Ibu-ibu mereka tidak lain hanyalah wanita yang melahirkan mereka. Dan
sesungguhnya mereka sungguh-sungguh mengucapkan suatu perkataan yang
mungkar dan dusta. Dan sesungguhnya Allah Maha Pemaaf lagi Maha
Pengampun.
Ayat-ayat itu diturunkan karena Aus bin al-Shamit mendhihar
interinya, Khaulah binti Hakim. Menurut pendapat ini, ketentuan ayat
itu hanya berlaku bagi dua orang suami istri itu saja. Sedang hukum bagi
lainnya ditentukan dengan dalil lain dengan jalan qiyas atau jalan
lain.
- 4. Untuk mengetahui bahwa ketentuan ayat tetap berlaku bagi orang yang menjadi latar belakang turunnya, meskipun ayat itu ada pentakhsisnya.
Hal ini karena adanya ijma’ bahwa hukum yamg ditetapkan atas orang
yang menjadi sebab ditetapkan hukum itu, tetap berlaku baginya. Dan
apabila ada pentakhsis, maka pentakhsisan itu berlaku bagi selainnya.
- 5. Mengetahui secara pasti orang yang menjadi latar belakang turunnya ayat, sehingga tidak merasa sulit dan salah sangka dapat terhindari.

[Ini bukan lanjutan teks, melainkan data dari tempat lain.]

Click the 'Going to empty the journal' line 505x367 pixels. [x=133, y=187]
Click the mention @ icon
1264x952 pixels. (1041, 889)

Seperti, `Aisyah membantah Marwan yang mengatakan bahwa Abdurrahman
bin Abu Bakar (saudara istri Nabi) adalah orang yang menjadi sebab
turunnya firman Allah dalam surat Al-Ahqaaf (46):17
والذي قال لوالديه أف لكما أتعدانني أن أخرج وقد خلت القرون
من قبلي وهما يستغيثان الله ويلك آمن إن وعد الله حق فيقول ما هذا إلا
أساطير الأولين
Dan orang-orang yang berkata kepada dua orang ibu bapaknya: Cis bagi
kamu keduanya, apakah kamu keduanya memperingatkan kapadaku bahwa aku
akan dibangkitkan, padahal sungguh telah berlalu beberapa umat sebelumku
? lalu kedua ibu bapaknya itu memohon pertolongan kepada Allah seraya
mengatakan: Celaka kamu, berimanlah! Sesungguhnya janji Allah adalah
benar. Lalu dia berkata: Ini tidak lain hanyalah dongengan orang-orang
yang dahulu kala.
Dan dia mengatakan: “Demi Allah, bukanlah dia yang berkata begitu. Jika aku mau menyebutkannya, tentu aku bisa menyebutkannya”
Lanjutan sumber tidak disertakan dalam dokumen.